WORK ITEM: Every line of the records below that holds the word "each" belongs in the answer.

MATERIAL PROVIDED:
+ + + + + + +
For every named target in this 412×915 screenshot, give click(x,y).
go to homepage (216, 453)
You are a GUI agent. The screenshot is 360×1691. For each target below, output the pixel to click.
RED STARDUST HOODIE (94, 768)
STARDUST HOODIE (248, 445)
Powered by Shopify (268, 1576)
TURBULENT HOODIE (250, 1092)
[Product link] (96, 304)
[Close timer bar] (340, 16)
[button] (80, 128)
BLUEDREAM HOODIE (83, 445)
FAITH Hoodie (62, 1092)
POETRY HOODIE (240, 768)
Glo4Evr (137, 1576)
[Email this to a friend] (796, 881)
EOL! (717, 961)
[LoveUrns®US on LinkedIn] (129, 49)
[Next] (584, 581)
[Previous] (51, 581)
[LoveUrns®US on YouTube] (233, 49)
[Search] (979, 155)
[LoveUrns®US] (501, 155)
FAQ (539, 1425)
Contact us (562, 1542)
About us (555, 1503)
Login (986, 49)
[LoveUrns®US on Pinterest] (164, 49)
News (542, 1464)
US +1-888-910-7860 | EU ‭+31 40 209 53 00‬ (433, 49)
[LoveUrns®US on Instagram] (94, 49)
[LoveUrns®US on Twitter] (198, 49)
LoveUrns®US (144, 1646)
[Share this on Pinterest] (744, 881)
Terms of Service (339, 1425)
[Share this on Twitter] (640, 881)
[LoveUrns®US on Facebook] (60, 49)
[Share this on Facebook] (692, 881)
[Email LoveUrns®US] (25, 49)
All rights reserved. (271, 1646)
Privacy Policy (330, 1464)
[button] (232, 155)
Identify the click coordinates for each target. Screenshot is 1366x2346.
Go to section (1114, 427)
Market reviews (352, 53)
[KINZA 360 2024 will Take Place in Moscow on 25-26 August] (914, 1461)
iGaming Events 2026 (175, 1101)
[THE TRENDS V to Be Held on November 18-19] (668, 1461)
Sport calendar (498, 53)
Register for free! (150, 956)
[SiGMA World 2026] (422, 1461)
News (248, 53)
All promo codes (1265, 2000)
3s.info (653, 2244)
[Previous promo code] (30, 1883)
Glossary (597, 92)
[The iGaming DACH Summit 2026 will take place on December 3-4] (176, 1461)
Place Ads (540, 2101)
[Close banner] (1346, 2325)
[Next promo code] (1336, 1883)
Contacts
+ + + + + + +
FINISHED EXERCISE:
You are a GUI agent. The screenshot is 360×1691. For each target below, output the pixel to click.
Identify the click coordinates for each target. Screenshot is 1366x2346.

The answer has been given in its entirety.